Tuesday, February 28, 2017

Goodbyes and Hellos

      Today was the end of something beautiful. I turned in my key and walked out of school for the last official time. I've been feeling the bittersweetness of this day as it drew near, but I didn't realize it would hit me quite as hard as it did. This was my fourth year at Heartland Christian Academy and they were amazing years. I learned so much working there and have been truly blessed to be Mrs. Williams the 3rd and 4th grade teacher. I've grown and learned, been taught lessons and laughed. I've been frustrated and overjoyed and I am so thankful for all of it.
      I got hired for the job a week before school started back in 2013. I was thrown into it and started learning right away. I've never enjoyed a job quite as much as I did working there. I was beyond blessed by the women I worked with and created some very strong friendships. God is so very good!
     And now comes my next job, being a mom. A job that I have dreamed about and waited for. It is going to be so good. Adventures Ahead!

The week before I started at Heartland, getting my room in order.(Photo credits to the Lovely Keren Ruth)

It's a good place and I look forward to stopping in throughout the rest of the year for things like science fair!

Saying goodbye to my classroom today. 



This morning at assembly, they had me come up so they could pray for me and give me this lovely painting. It's the fingerprints of everyone at school. Pretty sweet!


And now Baby Williams, please feel free to make your appearance(My due date is Friday). I can't wait to meet you!

"Every story has an end, but in life, every end is a new beginning." ~Unknown








Sunday, February 19, 2017

Life Lately and the Waiting Game

      Sunday evening is here and we are at the beginning of a new week. Life is good and beauty abounds. We have been having some of the most ridiculous February weather. It has been in the 40's and 50's. It is so warm and when that is coupled with sunshine, it just doesn't get much better. On Friday, I took the kids out and we enjoyed the sunshine. They had to wear snow pants and boots due to the mounds of melting snow, but other than that we were in shirt sleeves and sweatshirts.
      It's also getting lighter in the mornings, to the point that the sun is pretty much up by the time I get to school in the morning and I'm starting to hear birds singing. There is something about those first sounds of bird song in the late winter that always fill me with joy and peace. I am the first person to get to school in the mornings, and I will often get out of my car, stop, and just listen to the sweet sound.

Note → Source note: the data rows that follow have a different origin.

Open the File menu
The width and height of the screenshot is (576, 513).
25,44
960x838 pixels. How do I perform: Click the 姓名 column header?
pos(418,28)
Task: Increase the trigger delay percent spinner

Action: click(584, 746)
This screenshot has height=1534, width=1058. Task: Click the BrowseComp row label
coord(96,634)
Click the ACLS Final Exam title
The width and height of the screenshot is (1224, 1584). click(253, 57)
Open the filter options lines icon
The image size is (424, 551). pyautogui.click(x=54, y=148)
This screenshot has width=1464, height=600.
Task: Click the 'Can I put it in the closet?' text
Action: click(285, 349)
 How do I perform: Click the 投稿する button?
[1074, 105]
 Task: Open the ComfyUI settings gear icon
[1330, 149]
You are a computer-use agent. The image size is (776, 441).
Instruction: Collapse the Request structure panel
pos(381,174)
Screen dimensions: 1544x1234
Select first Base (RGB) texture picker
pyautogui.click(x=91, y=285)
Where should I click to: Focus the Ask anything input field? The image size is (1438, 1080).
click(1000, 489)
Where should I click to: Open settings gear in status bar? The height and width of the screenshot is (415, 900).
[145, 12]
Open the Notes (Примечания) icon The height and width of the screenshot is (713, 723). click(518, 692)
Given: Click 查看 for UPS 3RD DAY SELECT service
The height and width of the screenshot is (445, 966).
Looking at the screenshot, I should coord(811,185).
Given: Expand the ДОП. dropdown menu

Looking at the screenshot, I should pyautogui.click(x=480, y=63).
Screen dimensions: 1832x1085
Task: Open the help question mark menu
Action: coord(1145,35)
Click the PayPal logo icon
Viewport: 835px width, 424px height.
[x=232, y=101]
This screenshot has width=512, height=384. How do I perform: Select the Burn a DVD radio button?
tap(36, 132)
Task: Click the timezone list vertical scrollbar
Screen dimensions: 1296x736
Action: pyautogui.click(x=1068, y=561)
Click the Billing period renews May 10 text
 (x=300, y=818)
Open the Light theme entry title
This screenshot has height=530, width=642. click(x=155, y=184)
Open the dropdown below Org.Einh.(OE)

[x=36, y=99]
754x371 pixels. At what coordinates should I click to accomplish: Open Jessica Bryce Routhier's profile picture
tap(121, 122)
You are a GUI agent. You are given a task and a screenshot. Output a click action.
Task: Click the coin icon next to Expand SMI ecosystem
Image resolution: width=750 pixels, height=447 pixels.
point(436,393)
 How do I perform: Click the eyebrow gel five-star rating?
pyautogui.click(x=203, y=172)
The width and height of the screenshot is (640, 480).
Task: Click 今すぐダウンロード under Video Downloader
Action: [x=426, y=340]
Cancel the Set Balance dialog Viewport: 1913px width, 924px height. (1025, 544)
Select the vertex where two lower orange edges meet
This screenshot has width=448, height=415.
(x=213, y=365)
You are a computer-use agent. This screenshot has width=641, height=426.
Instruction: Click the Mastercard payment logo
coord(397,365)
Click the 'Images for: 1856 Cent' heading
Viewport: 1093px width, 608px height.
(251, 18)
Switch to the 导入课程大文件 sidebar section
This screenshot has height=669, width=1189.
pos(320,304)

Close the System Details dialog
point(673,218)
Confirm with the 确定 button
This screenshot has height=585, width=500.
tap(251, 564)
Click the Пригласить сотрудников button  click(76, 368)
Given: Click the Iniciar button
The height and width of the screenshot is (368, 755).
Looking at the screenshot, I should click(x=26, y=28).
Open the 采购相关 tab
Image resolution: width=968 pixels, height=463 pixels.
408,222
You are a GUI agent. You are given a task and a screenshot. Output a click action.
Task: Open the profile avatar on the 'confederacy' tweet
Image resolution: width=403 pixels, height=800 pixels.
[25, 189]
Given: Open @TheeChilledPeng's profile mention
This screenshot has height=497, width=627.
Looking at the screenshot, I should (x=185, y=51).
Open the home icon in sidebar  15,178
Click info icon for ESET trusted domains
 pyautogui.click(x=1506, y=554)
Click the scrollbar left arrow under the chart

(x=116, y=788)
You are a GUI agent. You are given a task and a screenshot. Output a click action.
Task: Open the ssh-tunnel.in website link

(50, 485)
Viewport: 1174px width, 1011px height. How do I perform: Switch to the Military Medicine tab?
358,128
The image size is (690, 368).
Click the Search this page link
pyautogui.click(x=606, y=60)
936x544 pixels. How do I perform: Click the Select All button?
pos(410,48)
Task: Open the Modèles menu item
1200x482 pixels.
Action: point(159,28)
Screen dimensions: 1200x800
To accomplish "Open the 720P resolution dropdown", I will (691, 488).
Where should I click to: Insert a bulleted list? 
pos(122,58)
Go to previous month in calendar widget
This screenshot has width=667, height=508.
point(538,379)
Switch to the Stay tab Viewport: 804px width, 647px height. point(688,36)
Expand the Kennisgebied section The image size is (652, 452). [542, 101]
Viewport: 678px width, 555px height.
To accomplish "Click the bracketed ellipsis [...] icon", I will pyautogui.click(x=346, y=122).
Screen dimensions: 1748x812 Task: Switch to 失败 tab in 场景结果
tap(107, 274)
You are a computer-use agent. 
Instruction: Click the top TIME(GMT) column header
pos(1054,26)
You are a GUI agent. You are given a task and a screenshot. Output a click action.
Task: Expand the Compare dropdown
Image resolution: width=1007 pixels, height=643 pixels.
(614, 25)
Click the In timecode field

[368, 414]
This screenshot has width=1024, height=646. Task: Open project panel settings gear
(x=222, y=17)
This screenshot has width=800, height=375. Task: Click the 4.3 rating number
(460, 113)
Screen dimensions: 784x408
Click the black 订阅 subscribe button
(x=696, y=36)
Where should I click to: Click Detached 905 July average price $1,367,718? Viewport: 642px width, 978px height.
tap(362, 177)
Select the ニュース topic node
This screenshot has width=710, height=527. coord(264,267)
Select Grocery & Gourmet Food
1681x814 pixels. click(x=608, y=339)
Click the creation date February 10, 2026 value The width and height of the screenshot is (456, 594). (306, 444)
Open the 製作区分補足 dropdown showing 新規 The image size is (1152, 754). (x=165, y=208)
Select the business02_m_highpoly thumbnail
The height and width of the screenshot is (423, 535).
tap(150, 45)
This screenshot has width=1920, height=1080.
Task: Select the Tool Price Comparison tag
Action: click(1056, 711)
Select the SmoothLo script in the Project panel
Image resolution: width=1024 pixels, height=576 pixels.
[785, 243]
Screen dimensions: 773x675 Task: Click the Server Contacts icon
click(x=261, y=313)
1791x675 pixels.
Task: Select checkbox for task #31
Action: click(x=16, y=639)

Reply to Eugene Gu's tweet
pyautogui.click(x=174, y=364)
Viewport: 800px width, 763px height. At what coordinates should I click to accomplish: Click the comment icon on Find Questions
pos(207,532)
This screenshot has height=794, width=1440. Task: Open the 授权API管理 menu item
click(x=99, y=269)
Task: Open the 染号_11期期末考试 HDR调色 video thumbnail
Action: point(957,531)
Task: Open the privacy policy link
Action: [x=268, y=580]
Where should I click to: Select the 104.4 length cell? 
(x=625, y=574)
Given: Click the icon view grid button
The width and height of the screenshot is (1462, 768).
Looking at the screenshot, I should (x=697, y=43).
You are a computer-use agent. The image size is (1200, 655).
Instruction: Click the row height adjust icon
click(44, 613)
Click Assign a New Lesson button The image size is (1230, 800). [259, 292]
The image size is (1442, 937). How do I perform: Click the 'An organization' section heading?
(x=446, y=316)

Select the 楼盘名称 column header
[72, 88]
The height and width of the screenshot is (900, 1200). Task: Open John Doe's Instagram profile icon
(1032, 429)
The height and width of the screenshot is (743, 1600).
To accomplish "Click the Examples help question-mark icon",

It makes me smile.
      Speaking of school, things are starting to get real around here. My sub starts this week, I will be working with her for about a week before I am done(unless Baby Williams decides to come earlier than his due date, which is less than 2 weeks away!!!!) It is a little bittersweet. I am so excited about becoming a mom and all that but I also know that I am going to miss to Heartland Christian Academy and teaching. It has been a truly amazing blessing to work there. I think God pretty much tailor made that job for me. I was just out of college and starting to think that I wouldn't find a job that year when I got called for a interview a week before school started. I have had such a wonderful time gathering stories, creating memories, laughing over the things students say and do, and building friendships.
     But like I said, Baby Williams is due in less than 2 weeks and the excitement is mounting. I have been thinking about how waiting for a baby is unlike waiting for anything else because the date you are counting down to is really just a rough estimate. Who knows when he will decide to show his face. I can hardly wait. I've decided that elephants must be his thing because he already has three of them as well as a couple blankets with elephants on them. I'm good with that.

    I have discovered that making double thick receiving blankets is a rather quick and easy project, plus they are fun to personalize with some embroidery. I started this one yesterday. 

      And then there is music. I don't know about you, but music has a way of imprinting in my brain in a very strong way. I associate times in my life with the different songs that I was listening to at the time. Also, when I find a song I like, I tend to listen to it on repeat(sometimes to the chagrin of the people around me). One artist that I particularly like is Owl City. I was first introduced to it by My Love before we even started dating. In some ways, I would say that we fell in love to a sound track of Owl City, and it continues to be music that is able to take me to my happy place. I bring this up, because today the Lovely Keren Ruth sent me a text to let me know about a new Owl City song she had discovered, it has been on repeat around here this evening. Go ahead and enjoy!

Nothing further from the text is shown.